Extrait du document –
▬▬▬▬▬▬▬▬▬▬

L'euphorie post-électorale s'estompe

L'élection de Bassirou Diomaye Faye, rendue possible par l'inéligibilité d'Ousmane Sonko, avait suscité un immense espoir, en particulier chez les jeunes. La promesse d'une rupture avec le passé, d'une gouvernance plus juste et plus transparente, avait galvanisé les foules. Mais un an après, la réalité semble bien différente des rêves de mars 2024.

Momar Ba, un jeune patriote, croisé non loin de la résidence de l'actuel Premier ministre, affiche pourtant une certaine satisfaction. Casquette sur la tête, un t-shirt orange vif porté sur un jean bleu délavé, il se montre enthousiaste. "On a récupéré beaucoup de milliards, le bilan est positif. Pastef est entrain de redresser le Sénégal. Beaucoup de personnes recevaient des salaires sans se rendre dans leurs lieux de travail. Le gouvernement sortant a laissé le Sénégal dans le chao ", témoigne le jeune homme.

▬▬▬▬▬▬▬▬▬▬

Données du corpus –
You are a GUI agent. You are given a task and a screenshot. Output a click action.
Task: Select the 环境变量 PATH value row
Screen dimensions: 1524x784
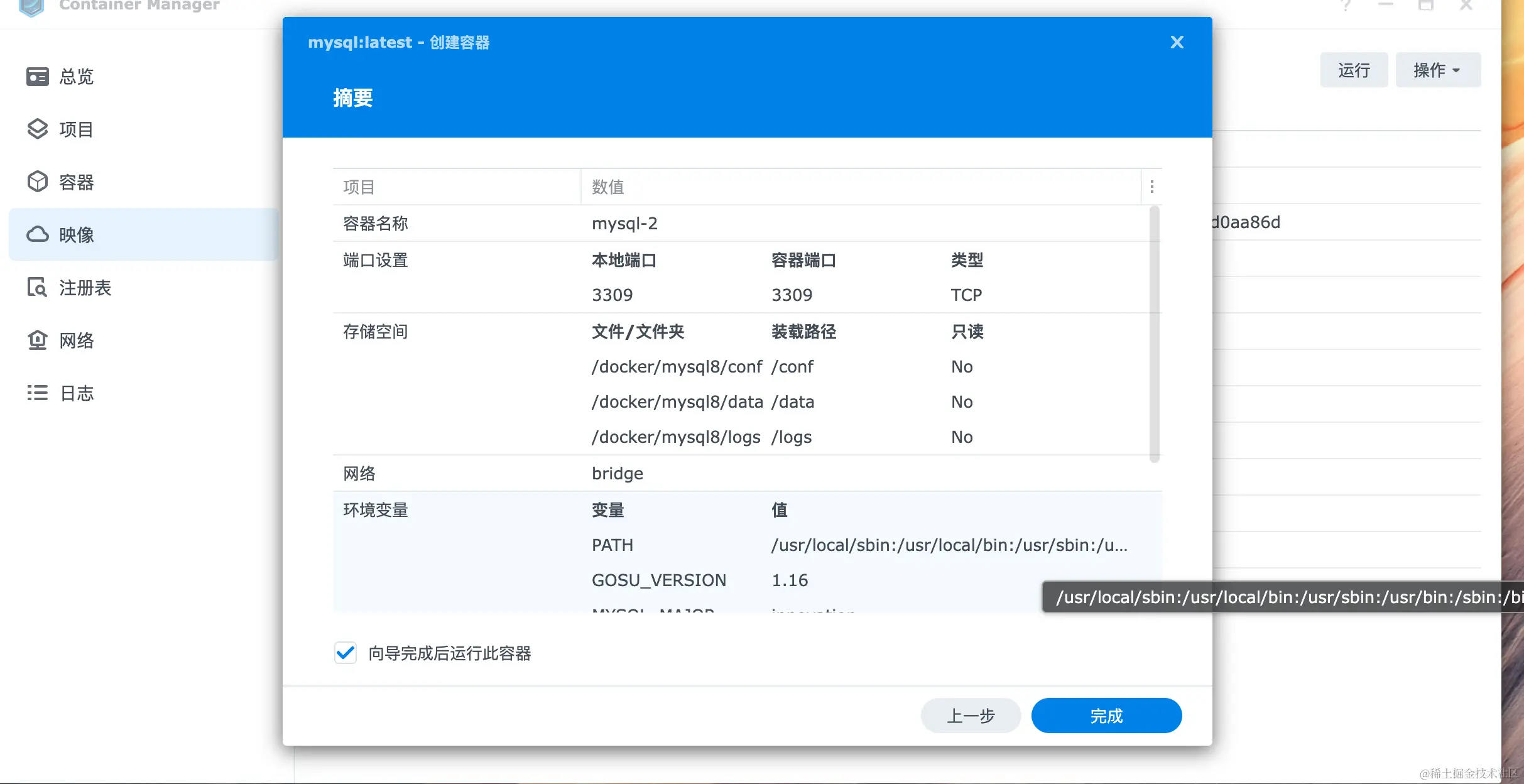pos(949,545)
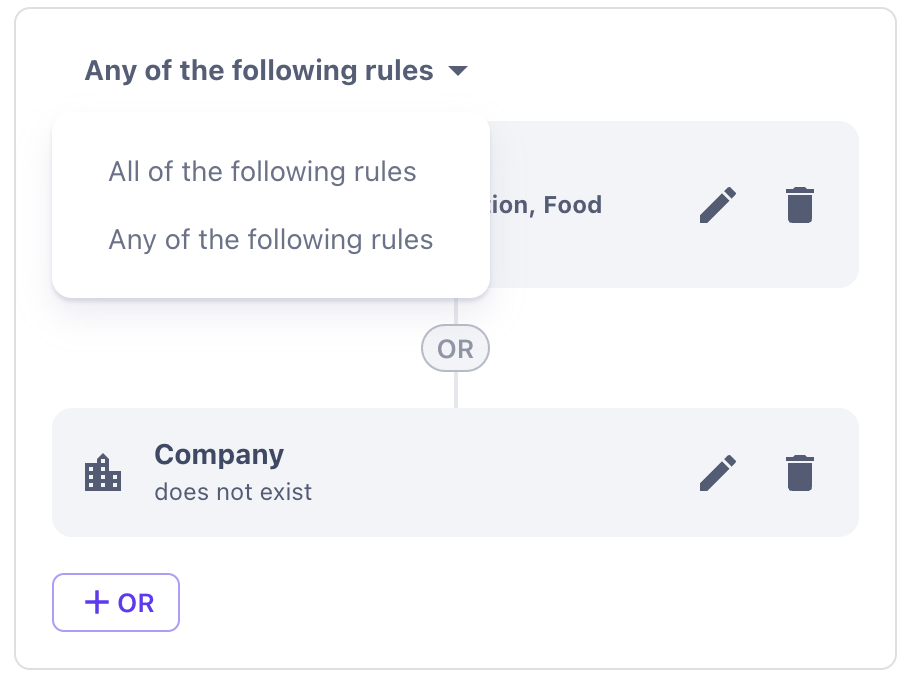
Task: Add another rule with the OR button
Action: pyautogui.click(x=116, y=603)
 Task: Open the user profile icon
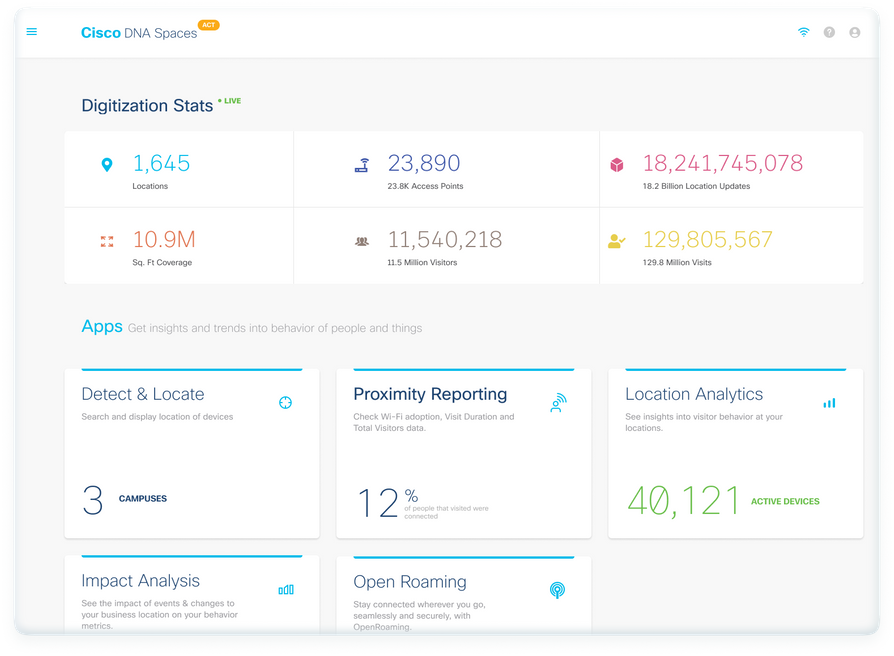(854, 31)
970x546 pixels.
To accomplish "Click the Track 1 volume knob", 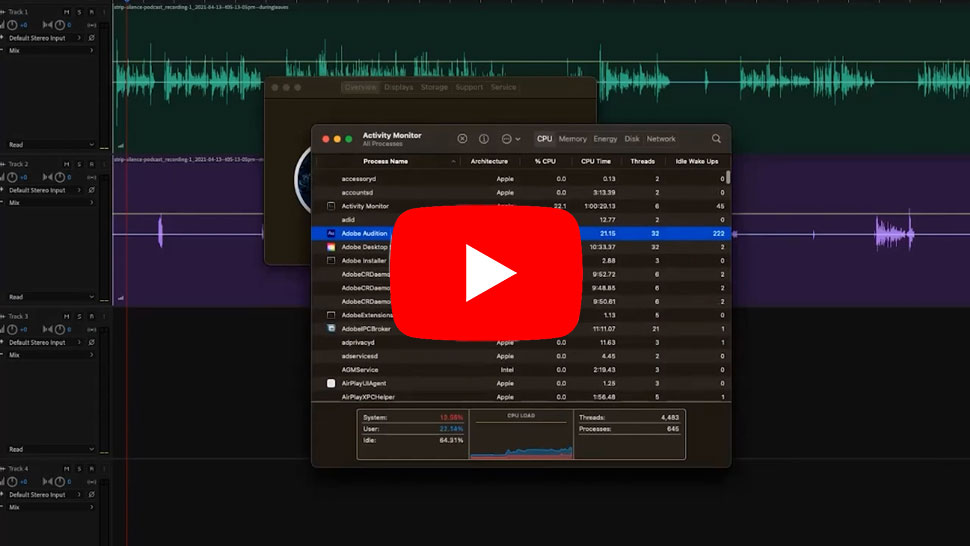I will [x=13, y=24].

▬▬▬▬▬▬▬▬▬▬

Liste des tâches –
A – Recopiez fidèlement un passage de l'extrait sur l'élection de Bassirou Diomaye Faye. Commencez aux mots qui contiennent « L'élection de Bassirou » et arrêtez-vous après « de mars 2024. ».
B – D'après l'extrait sur l'élection de Bassirou Diomaye Faye, qu'est-ce qui a rendu cette élection possible ?

Réponses rédigées –
A –
L'élection de Bassirou Diomaye Faye, rendue possible par l'inéligibilité d'Ousmane Sonko, avait suscité un immense espoir, en particulier chez les jeunes. La promesse d'une rupture avec le passé, d'une gouvernance plus juste et plus transparente, avait galvanisé les foules. Mais un an après, la réalité semble bien différente des rêves de mars 2024.

B – L'inéligibilité d'Ousmane Sonko.